▶ **DATA**
----------

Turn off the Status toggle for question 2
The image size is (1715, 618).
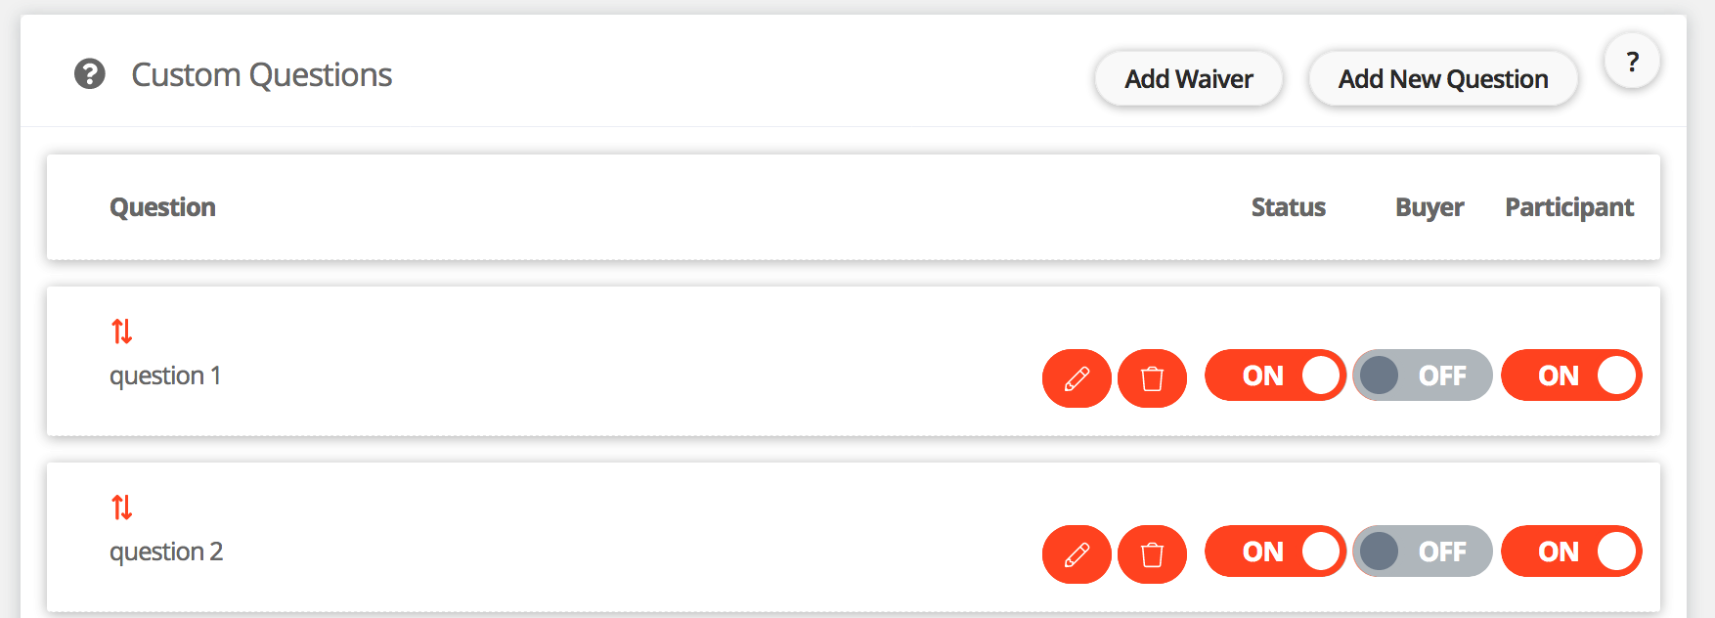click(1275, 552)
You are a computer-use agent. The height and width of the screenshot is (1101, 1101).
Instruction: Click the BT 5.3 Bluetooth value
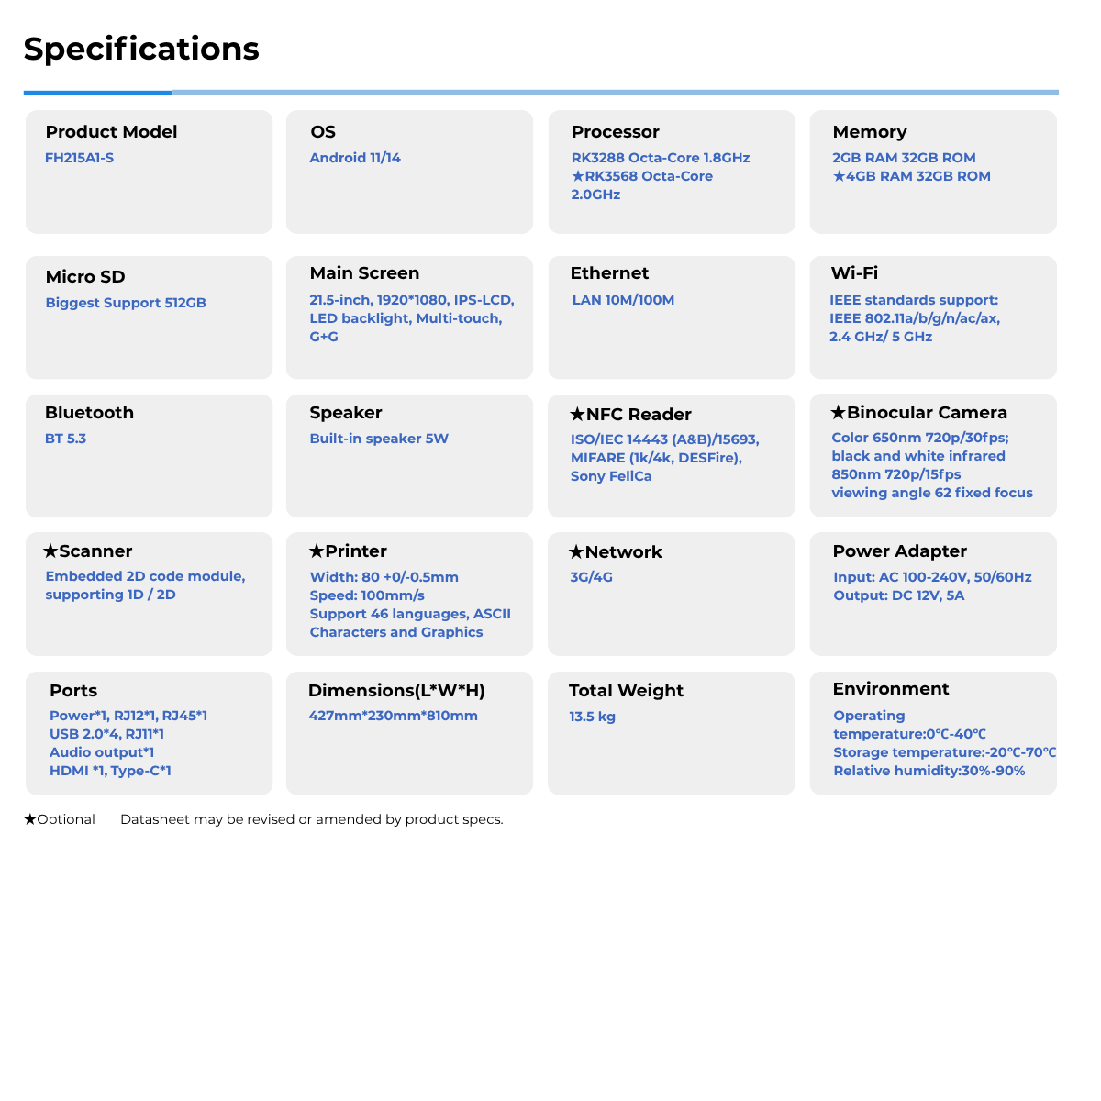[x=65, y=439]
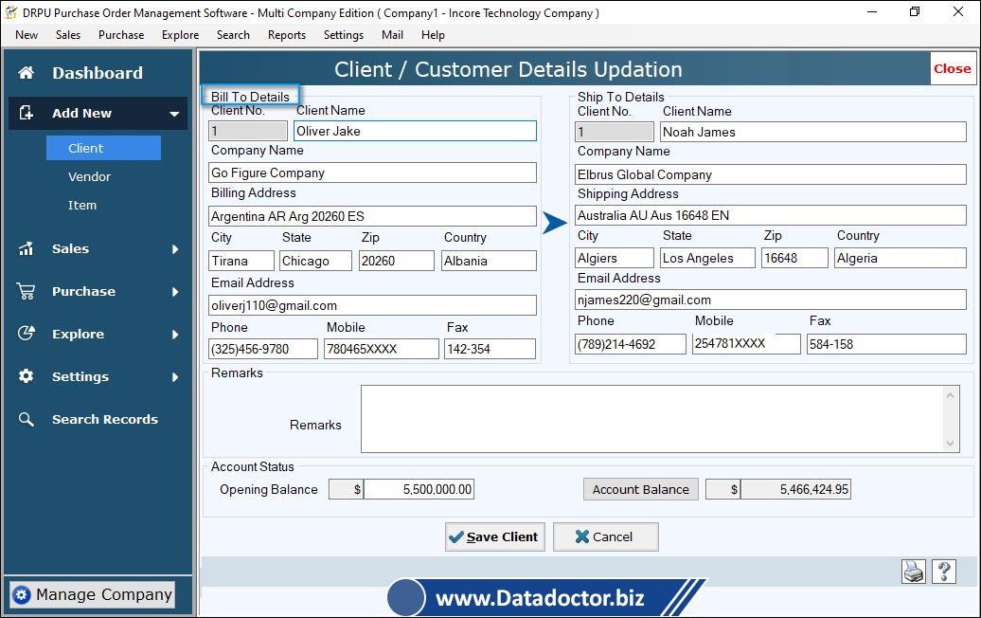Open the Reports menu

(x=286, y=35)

----------

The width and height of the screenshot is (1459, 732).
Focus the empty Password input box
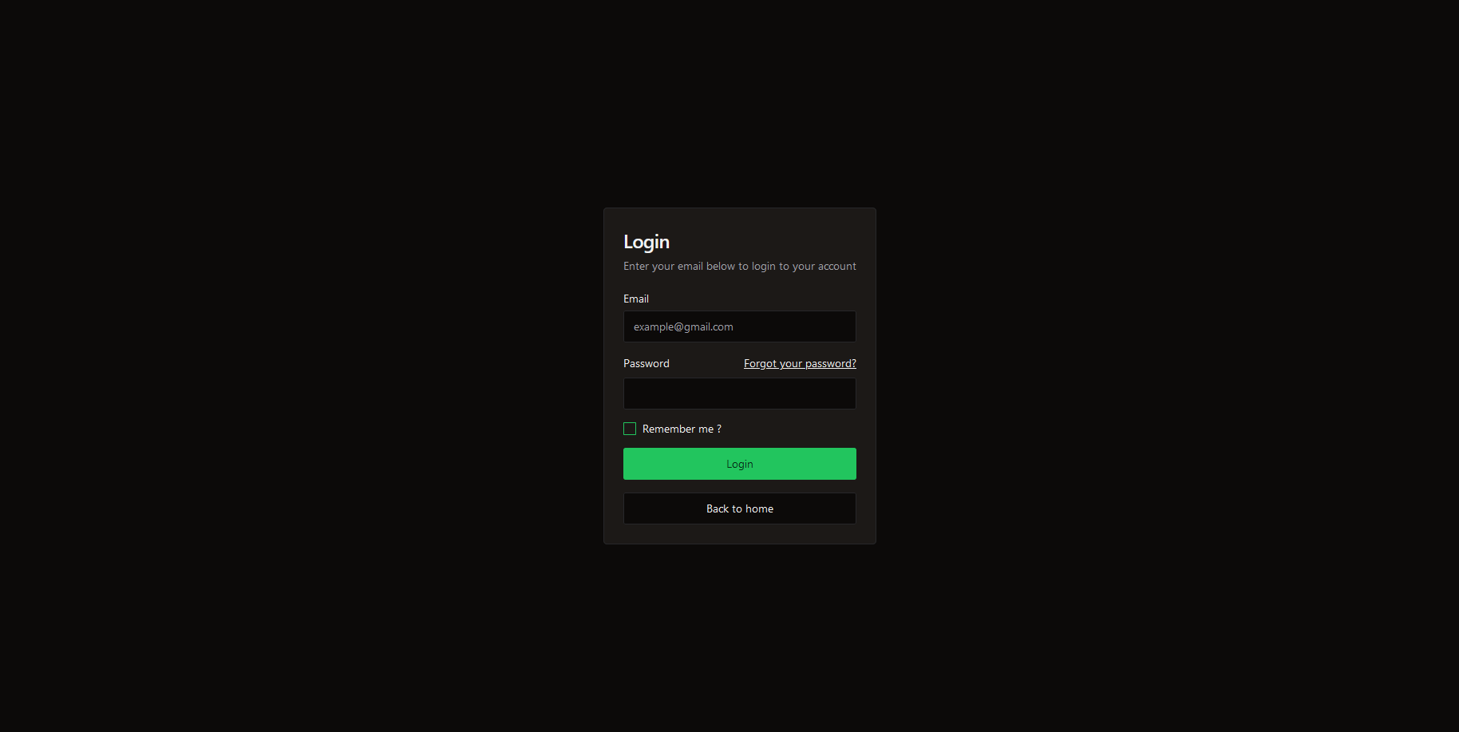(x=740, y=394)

----------

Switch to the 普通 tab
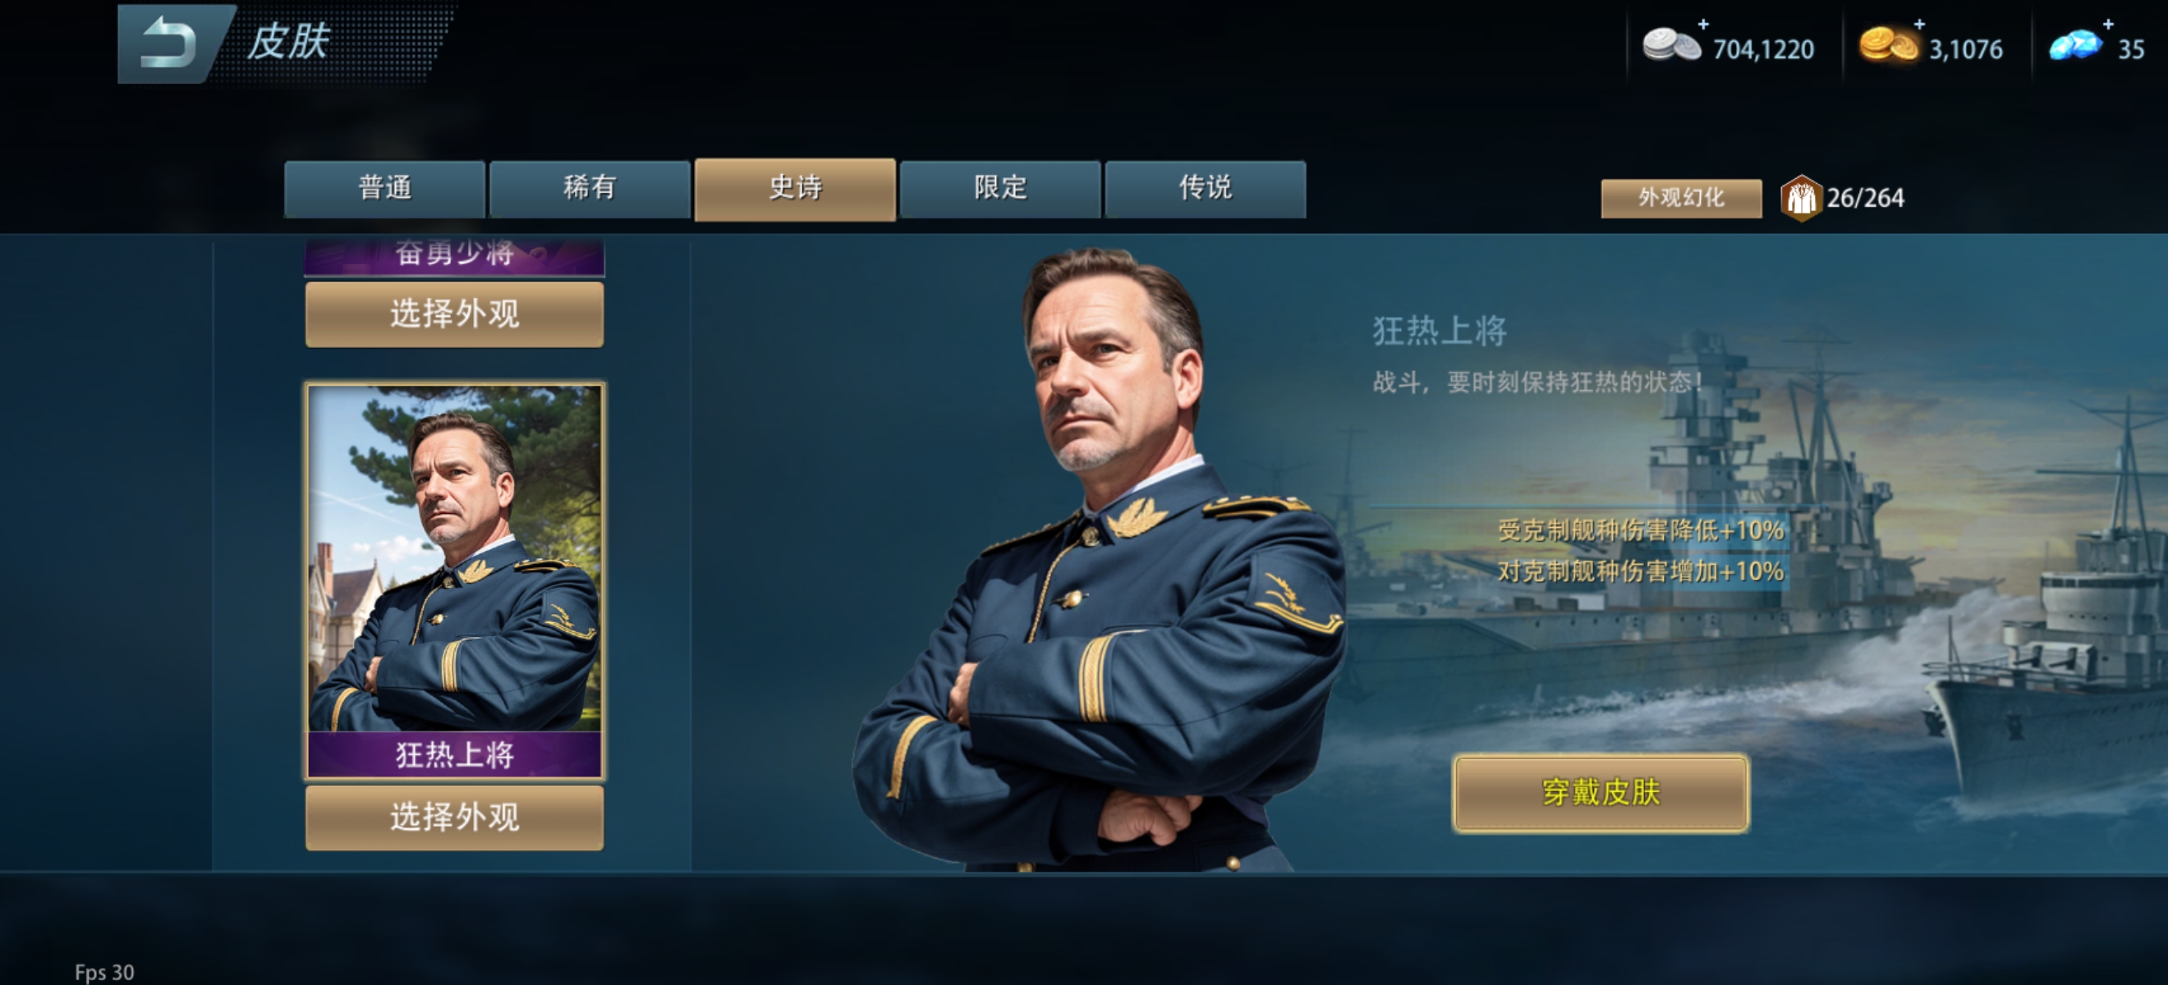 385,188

----------

▶ **EXERCISE BRIEF**
After reading the material above, tally the lines that include the string "width" and give only the number.

▶ **THE COMPLETED TASK**
2